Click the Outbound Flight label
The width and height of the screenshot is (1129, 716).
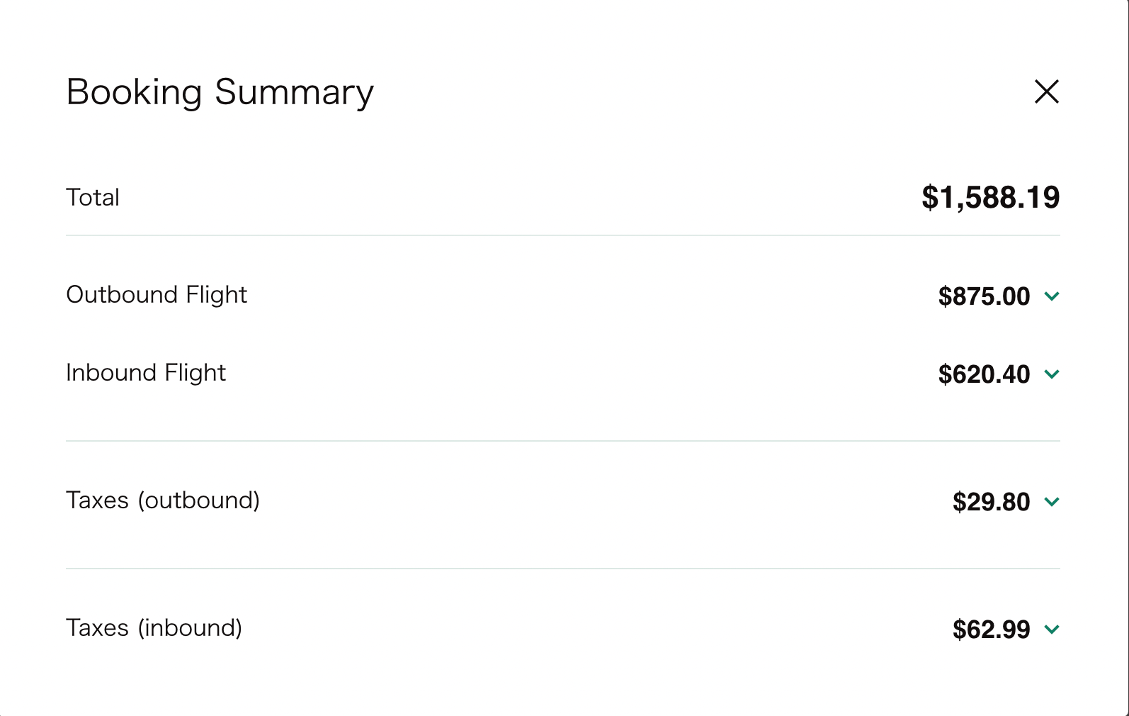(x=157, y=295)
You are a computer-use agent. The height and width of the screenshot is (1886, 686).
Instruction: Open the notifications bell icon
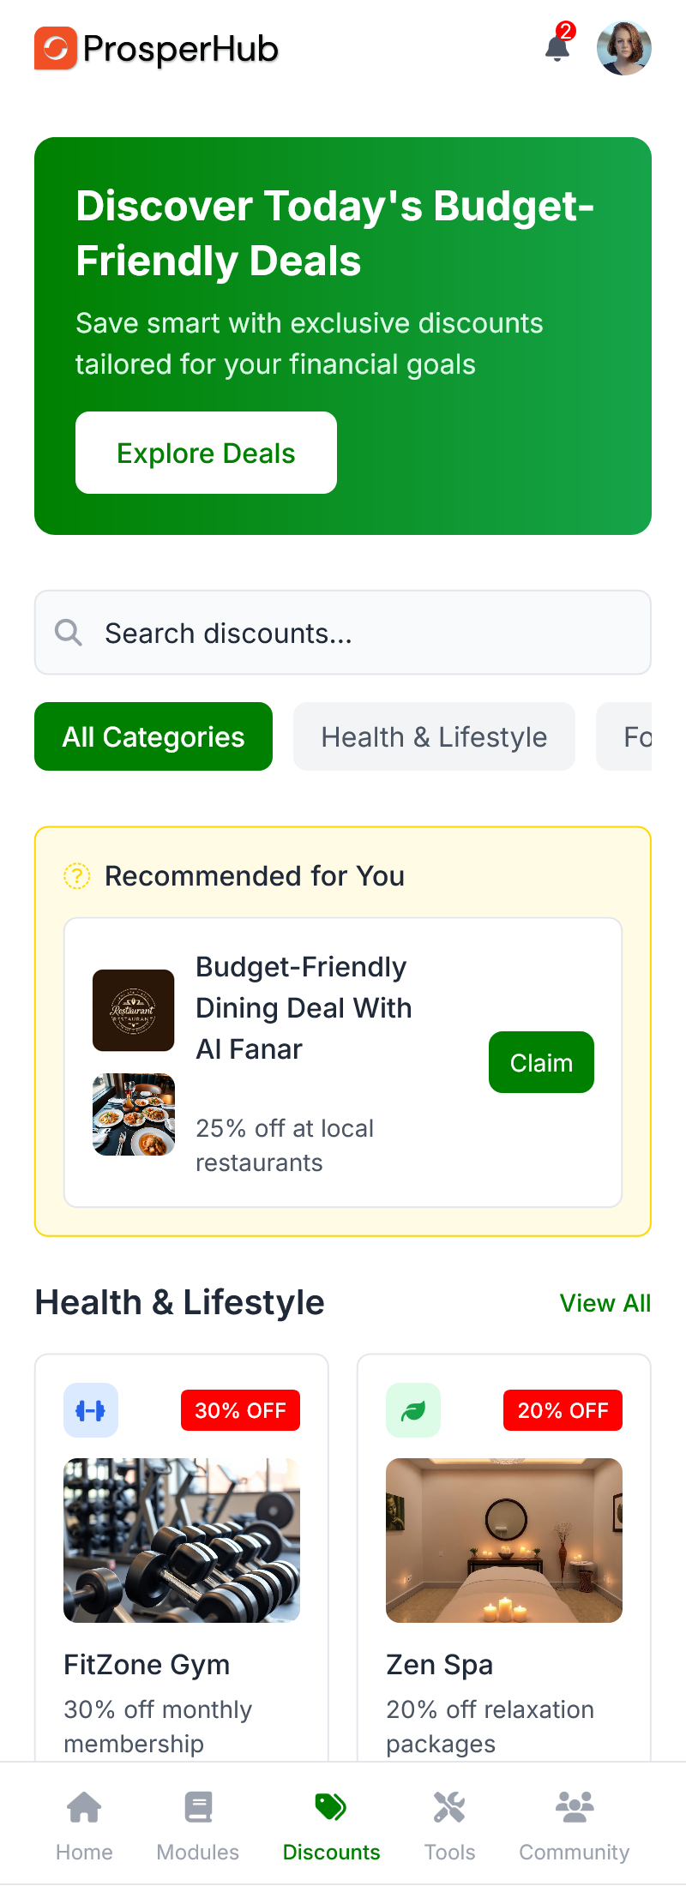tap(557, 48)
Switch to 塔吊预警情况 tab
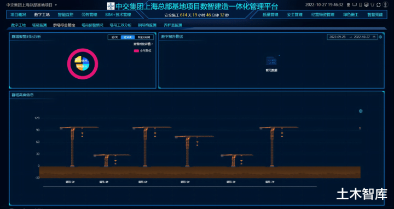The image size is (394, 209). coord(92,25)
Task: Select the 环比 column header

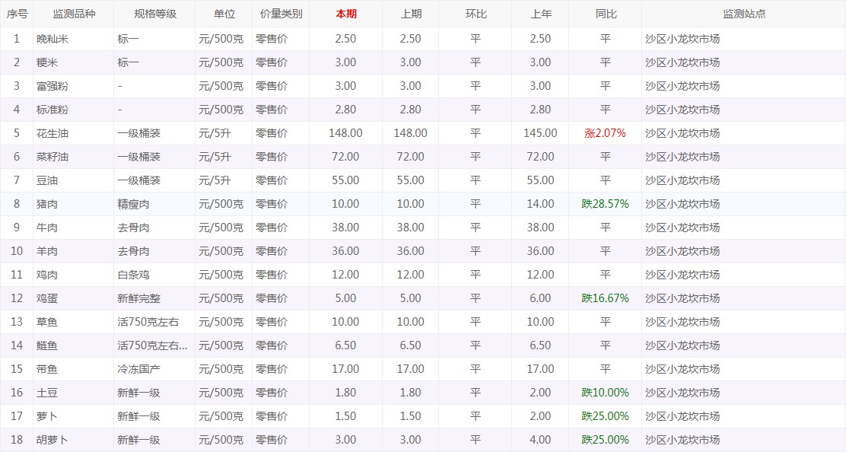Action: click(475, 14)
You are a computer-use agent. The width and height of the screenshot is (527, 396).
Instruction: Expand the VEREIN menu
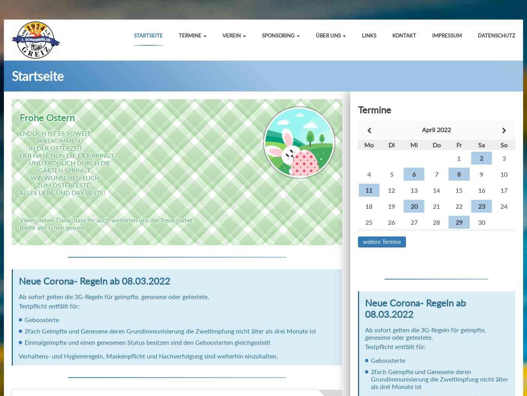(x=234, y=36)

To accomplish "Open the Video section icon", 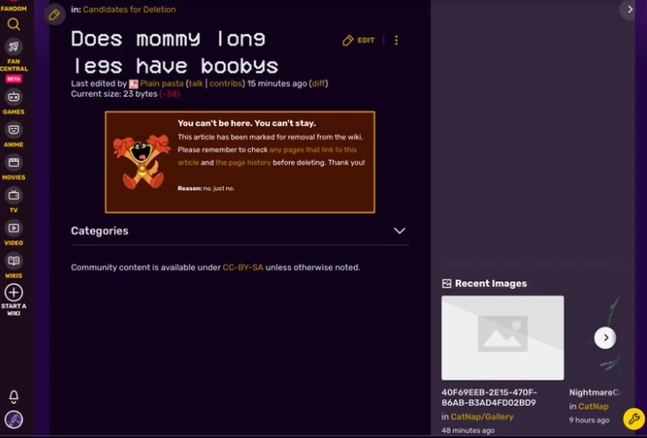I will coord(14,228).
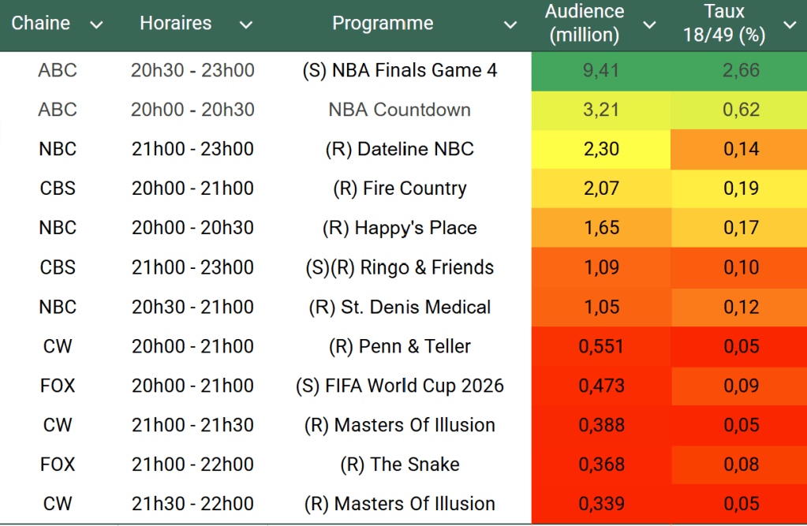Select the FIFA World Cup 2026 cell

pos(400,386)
==
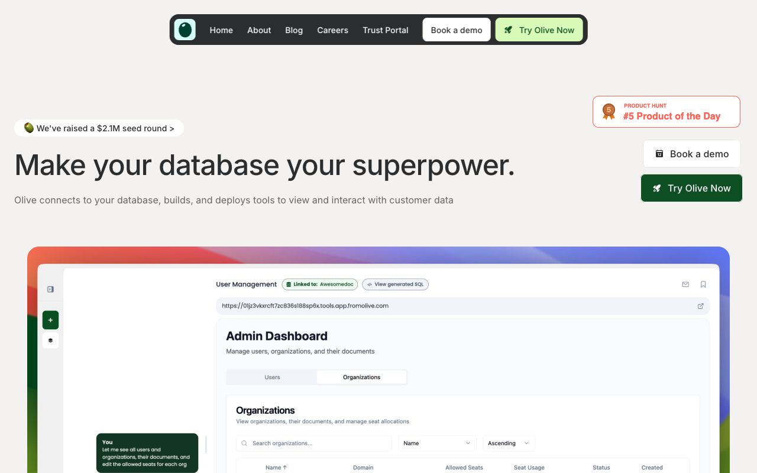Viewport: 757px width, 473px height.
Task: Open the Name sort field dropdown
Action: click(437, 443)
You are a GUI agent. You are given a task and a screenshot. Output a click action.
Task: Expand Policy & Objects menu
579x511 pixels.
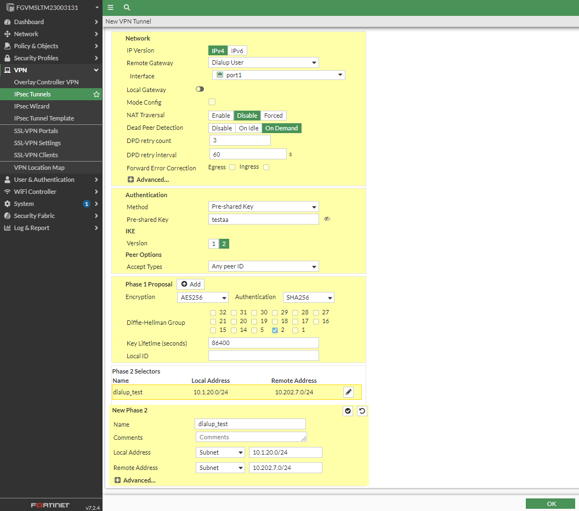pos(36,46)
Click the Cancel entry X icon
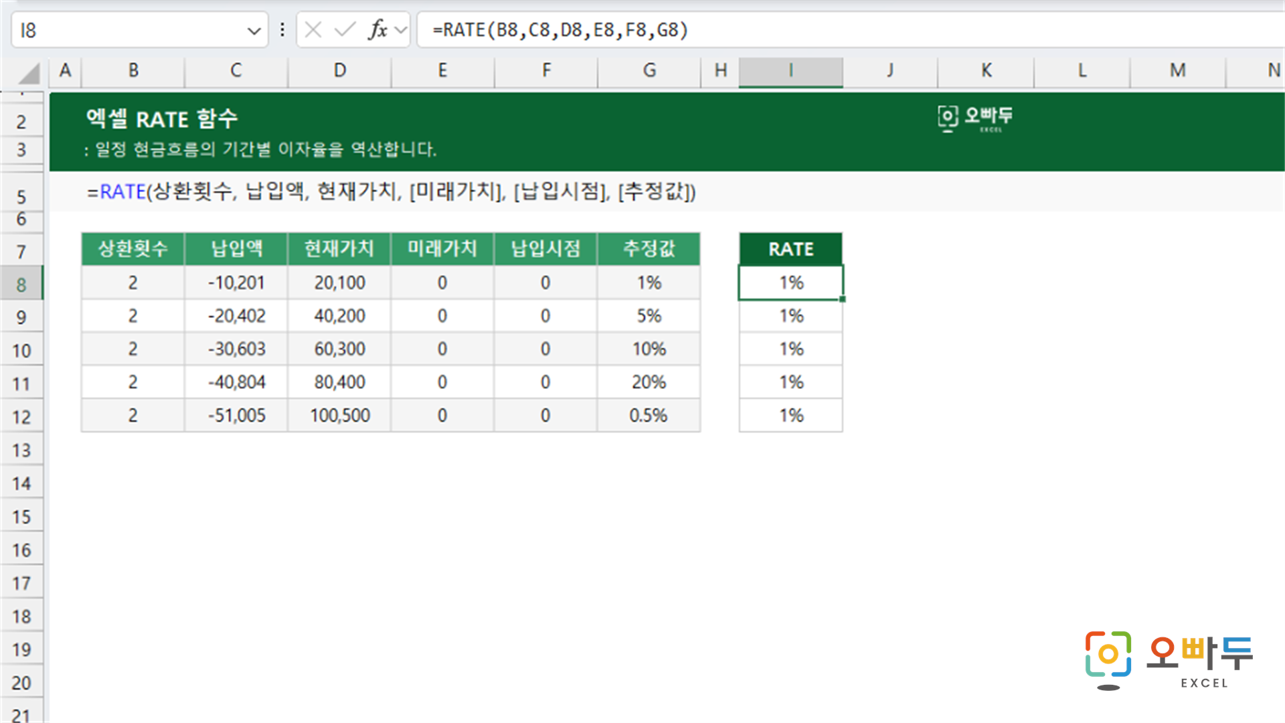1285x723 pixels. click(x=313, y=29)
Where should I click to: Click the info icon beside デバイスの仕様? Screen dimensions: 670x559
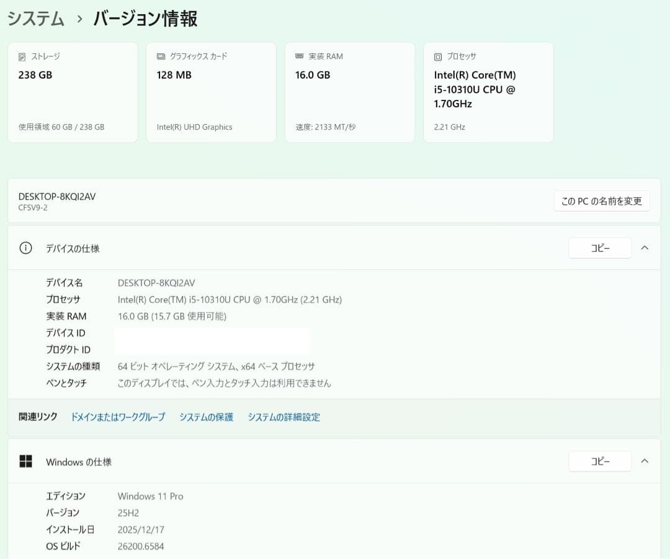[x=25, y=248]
---
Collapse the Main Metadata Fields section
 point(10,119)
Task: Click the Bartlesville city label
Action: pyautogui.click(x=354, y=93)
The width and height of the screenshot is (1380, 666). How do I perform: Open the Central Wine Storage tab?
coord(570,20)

Exercise requirements
Where a line in the entries holds "agent", copy that line.

Response to the exercise
You are a computer-use agent. The height and width of the screenshot is (1886, 686).
You are a computer-use agent. The width and height of the screenshot is (527, 396).
You are a GUI agent. You are given a task and a screenshot. Output a click action.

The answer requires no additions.